Несмотря на то, что до этой секунды Лев абсолютно ничего не знал о том, что я когда-либо употребляла что-либо более сильное, чем детский Тайленол, он быстро схватывает суть.
“Что ты приняла?” Его голос становится мягким, хриплым.
Никакого осуждения. Никакого гнева. Я не могу поверить, что мы отдалились друг от друга. Не могу поверить, что я разлучила нас. Я не могу поверить, что, возможно, разговариваю с ним в последний раз. Никогда.
“Викодин, предположительно. Но ощущение ... другое. Неправильное”. Мое дыхание прерывается; мое тело отключается. “Мне нужно, чтобы вы вызвали скорую”. Я пытаюсь сглотнуть. Безуспешно. “И пошлите кого-нибудь в общежитии в мою комнату с Нарканом. На случай, если ... вы знаете...”
Кто сказал, что быть ботаником не окупается? Я внимательно слушал на уроках D.A.R.E.

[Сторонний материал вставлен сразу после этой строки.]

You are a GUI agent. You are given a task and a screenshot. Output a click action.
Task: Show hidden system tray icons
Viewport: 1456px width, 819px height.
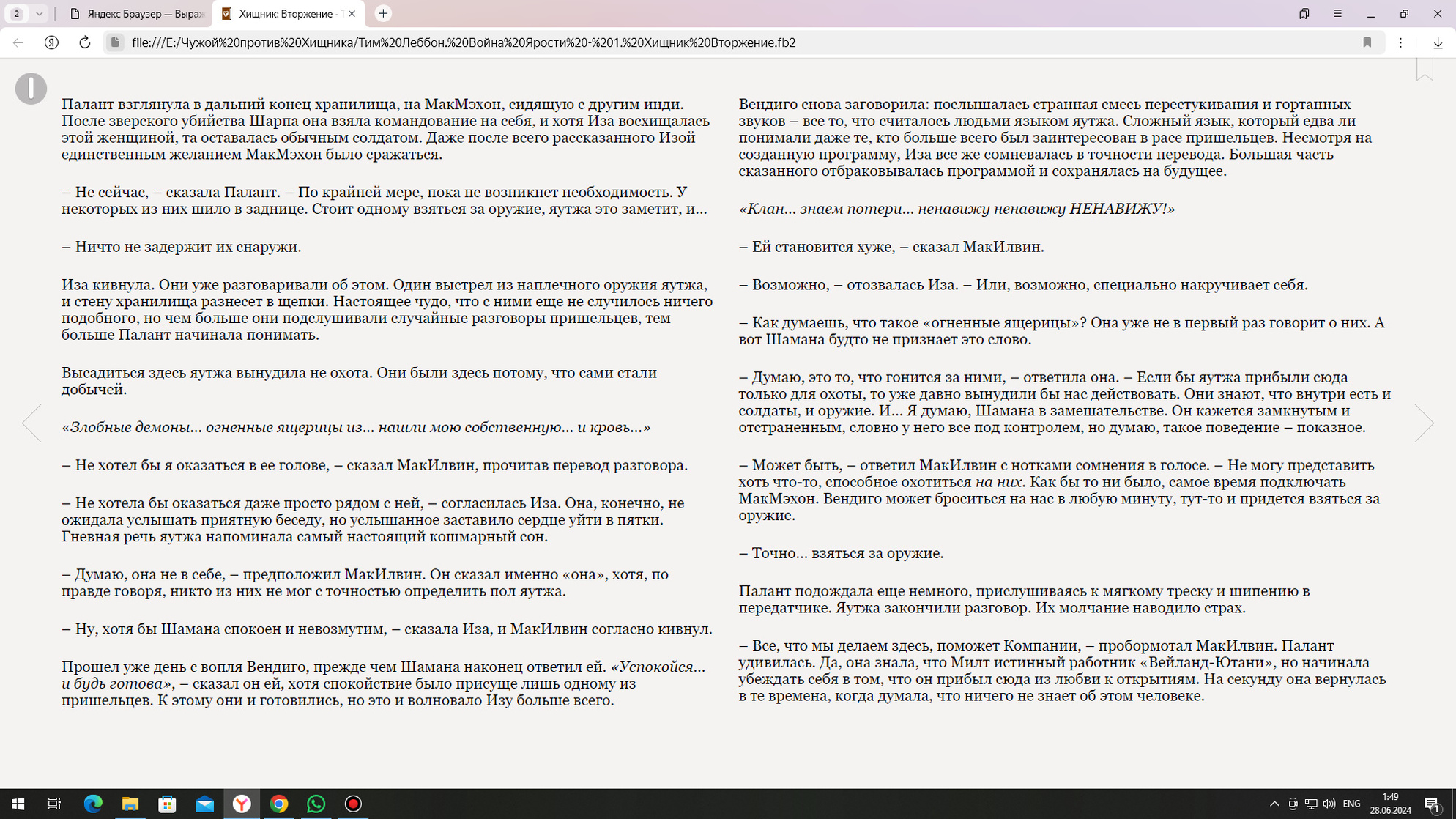1274,804
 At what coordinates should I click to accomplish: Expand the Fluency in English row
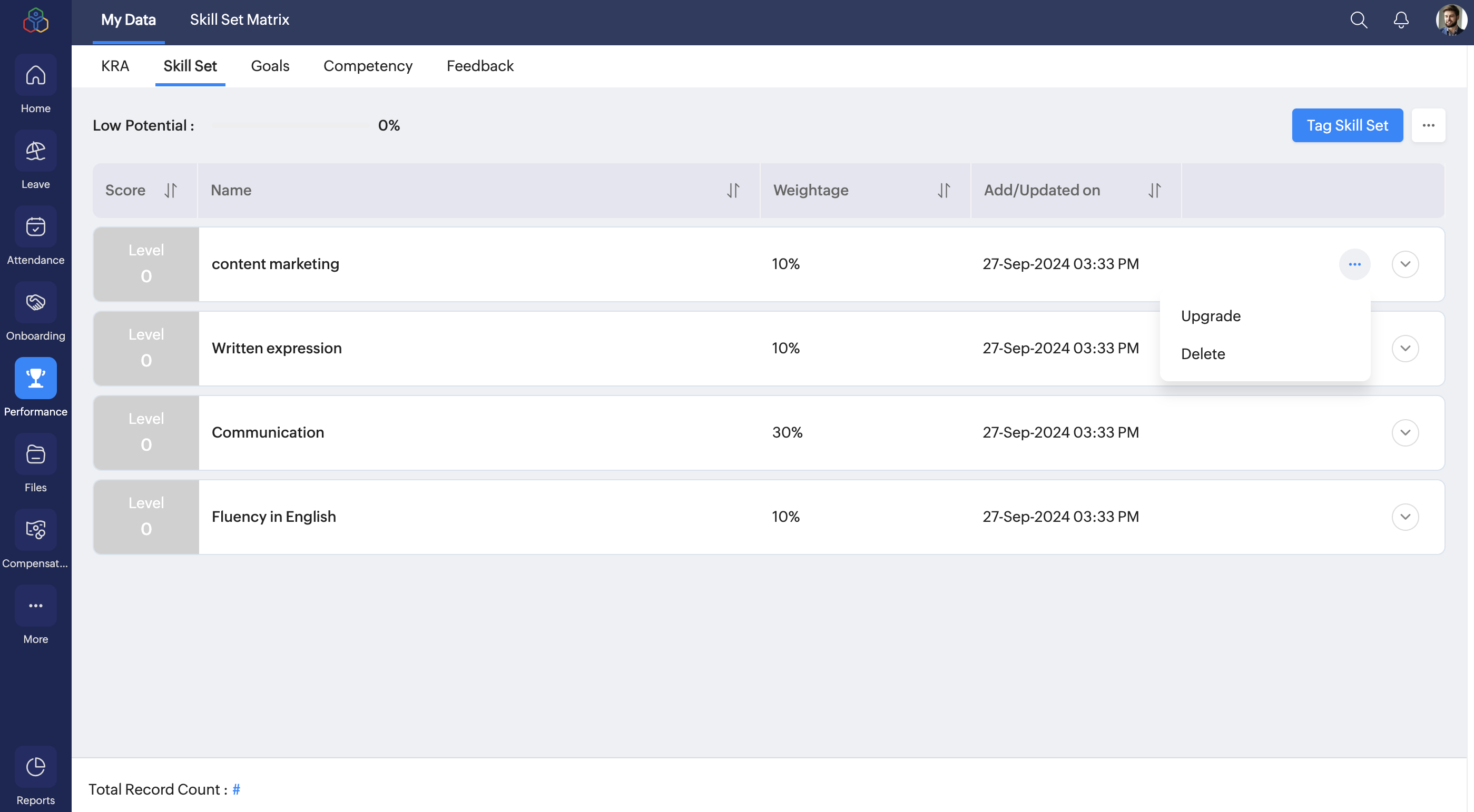tap(1405, 517)
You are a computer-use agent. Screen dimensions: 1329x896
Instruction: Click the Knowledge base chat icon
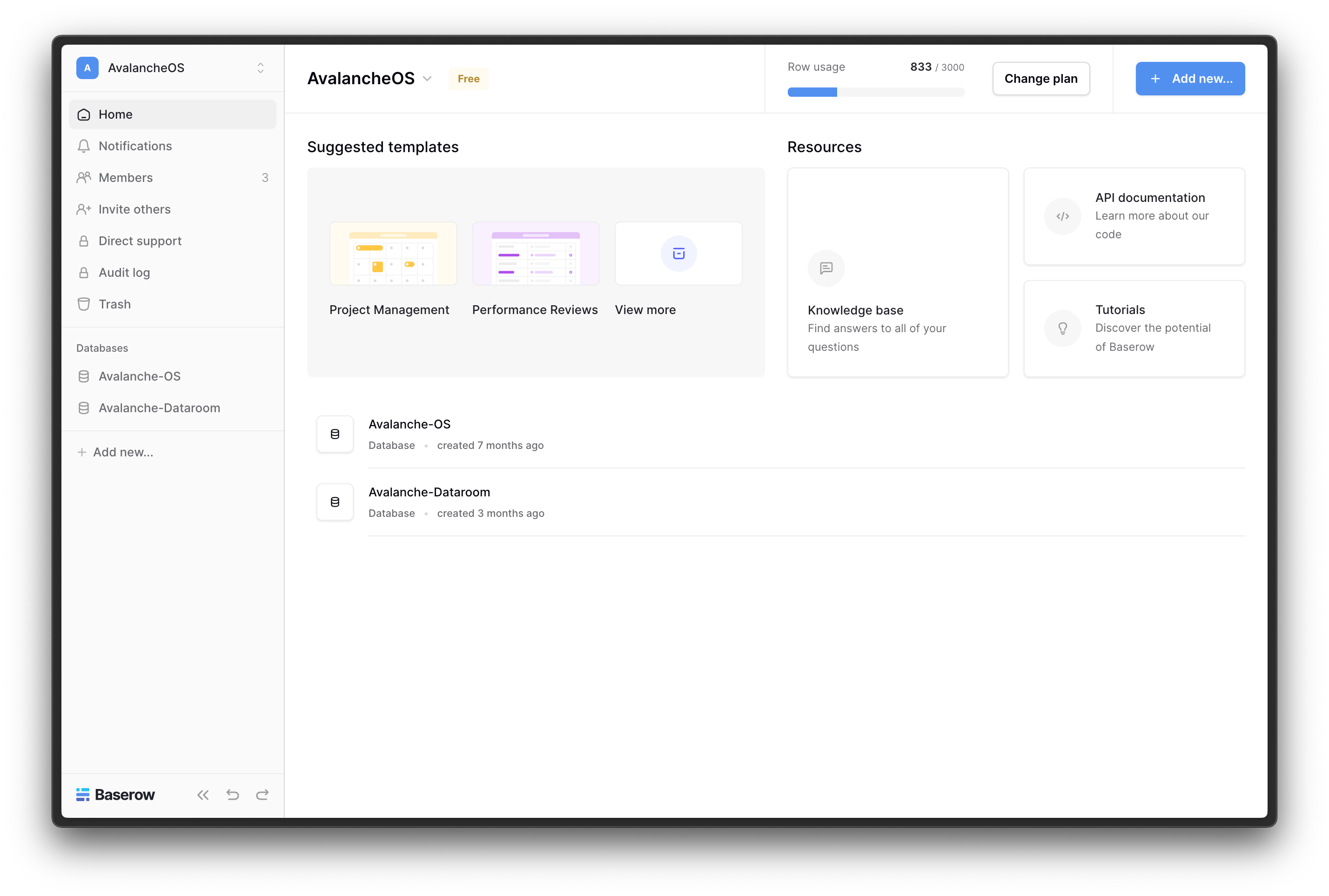coord(826,268)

“На самом деле, я ни хрена не знаю, но это разговор на потом”. Звук того, как он отчаянно роется во что-то, наполняет мое сердце глупой, необоснованной надеждой. “Подожди на линии ... черт! Черт! Где это?” - рычит он. “Я пользуюсь — чужим телефоном, чтобы звонить. Сосчитай за меня до десяти”.
Обычный Бейли написал бы это задом наперед, латиницей, просто чтобы покрасоваться. Нынешний Бейли даже не пытается. Нынешний Бейли также достаточно глуп, чтобы задаться вопросом— кто это? Девушка? Подружка? Он сейчас встречается с кем-нибудь? Сейчас не время ревновать. Уровень кислорода у меня сильно упал. С каждой секундой становится все темнее.
-Лев, мне страшно.
-Не надо, - рявкает он, но звучит так, будто он напуган больше, чем я.
Я сглатываю, и он чувствует мою панику, потому что спрашивает: “Когда это мы позволяли чему-нибудь плохому случиться друг с другом?”
“Некоторые вещи важнее нас”.
“Нет ничего важнее Бейлева”, - его голос полон решимости. “Повтори это”.
“Нет ничего важнее Бейлева”, - слабо говорю я.
“Молодец, девочка. Ложь не обнаружена”.
Мои глаза закрываются. Я слишком устала. Слишком тяжелая. Слишком онемевшая. На заднем плане я слышу, как Лев разговаривает с диспетчером 9-1-1, затем с Управлением жилищного строительства. Он спокоен, контролирует ситуацию и чертовски властен.
Лев - воплощение сердцееда. Широкоплечий, с пухлыми губами, с сонными сексуальными глазами и телом, которое делает Адониса похожим на чувака с отцовским телосложением. Но я влюблена в него не за это. Я влюблена в него, потому что он мальчик, который тащит меня каждый первый зимний дождь танцевать босиком среди дождевых капель, с тех пор как однажды увидел, как я это делаю, когда мне было шесть. Потому что он целует меня в лоб, когда мне грустно, и смотрит со мной дурацкие романтические сериалы Netflix, когда я переписываюсь в личку, но в нем есть и такая сторона, которая гоняет на спортивных машинах и прыгает на тарзанке со скал.